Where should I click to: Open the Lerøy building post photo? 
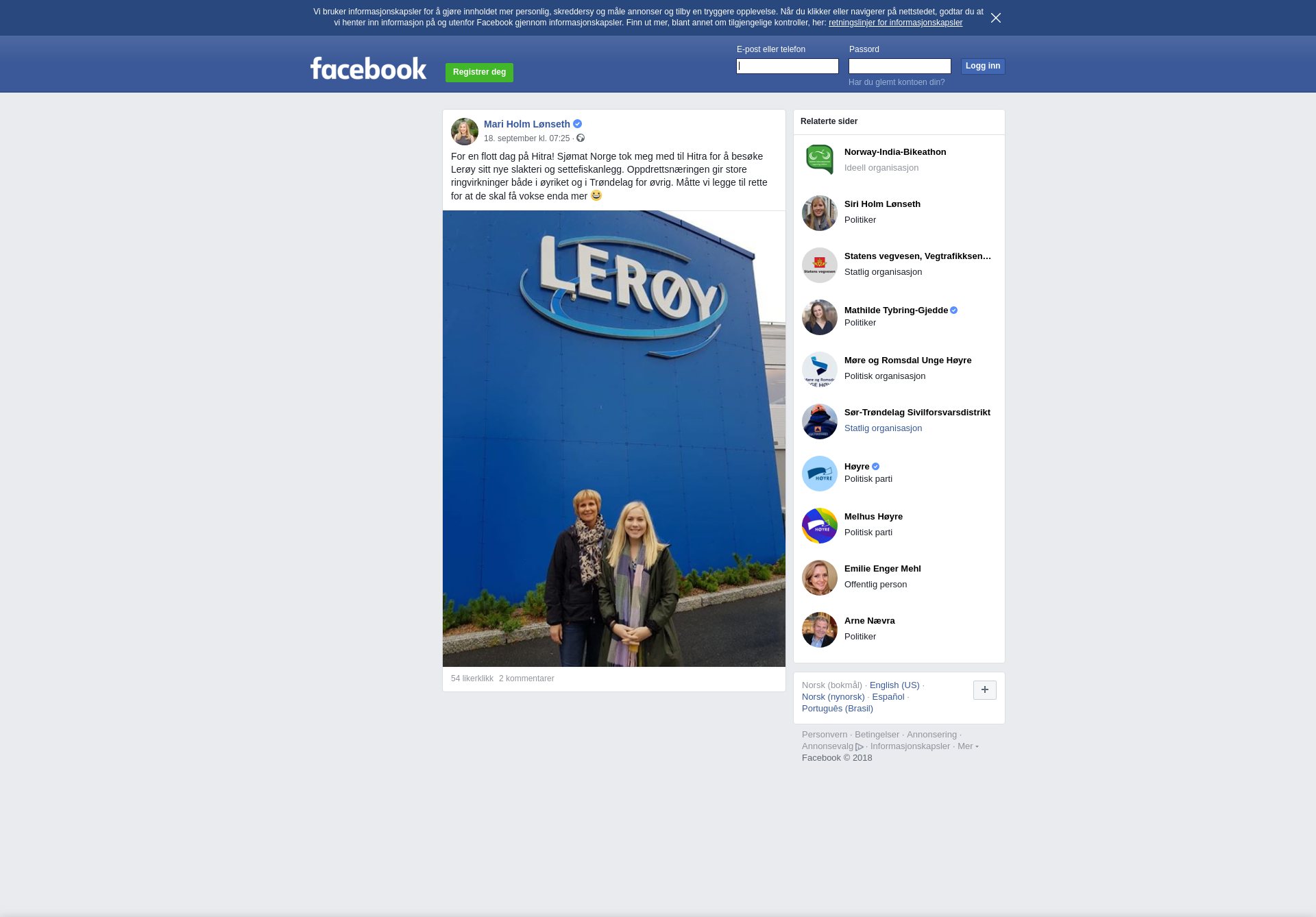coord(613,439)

....

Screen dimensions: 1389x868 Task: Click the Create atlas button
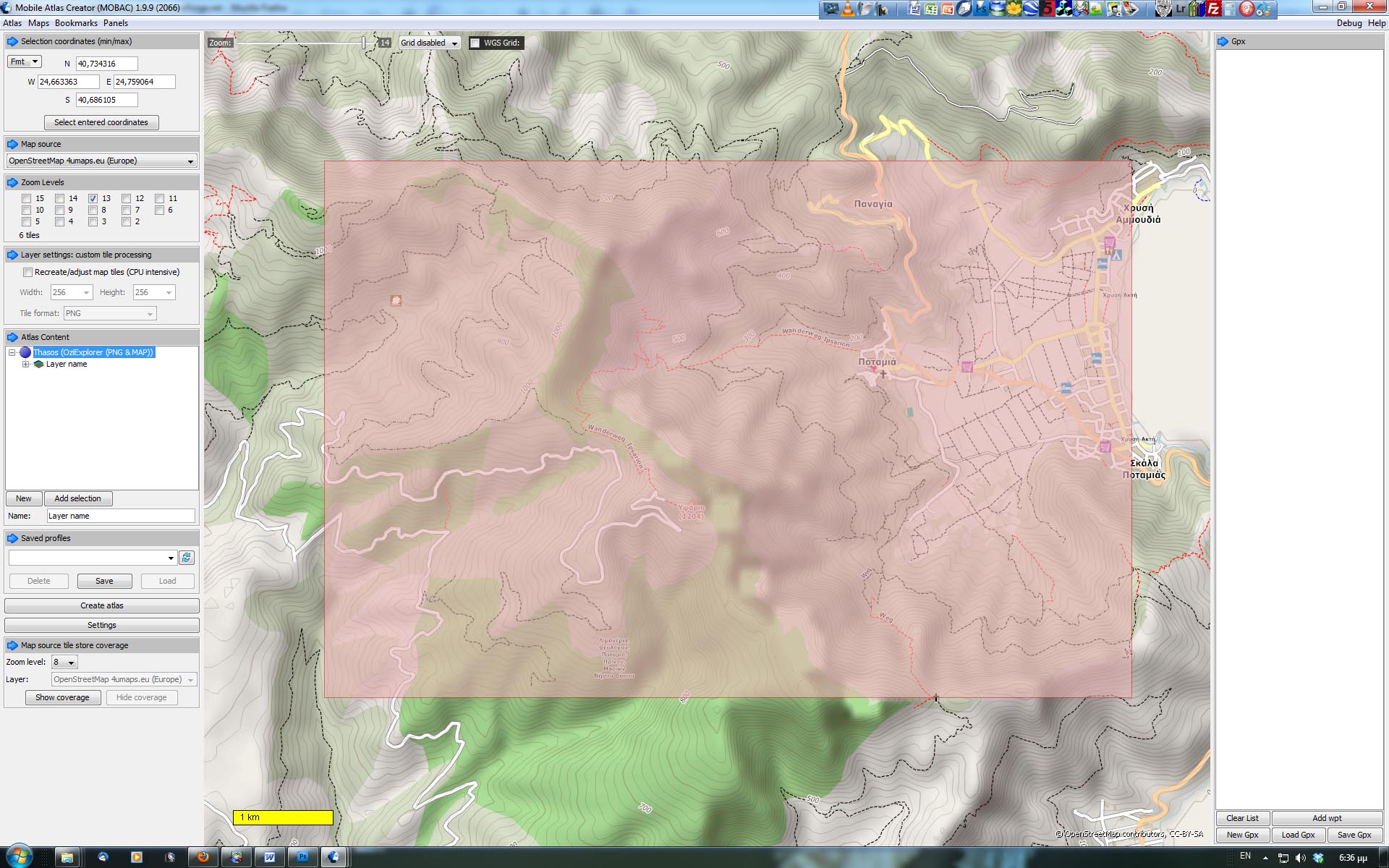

....

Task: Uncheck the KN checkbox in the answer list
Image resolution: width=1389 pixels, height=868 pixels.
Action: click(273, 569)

....

Show every line of the listing containing the string "Task" by copying it.

Screen dimensions: 1389x868 Task: Click the Create atlas button
Task: Uncheck the KN checkbox in the answer list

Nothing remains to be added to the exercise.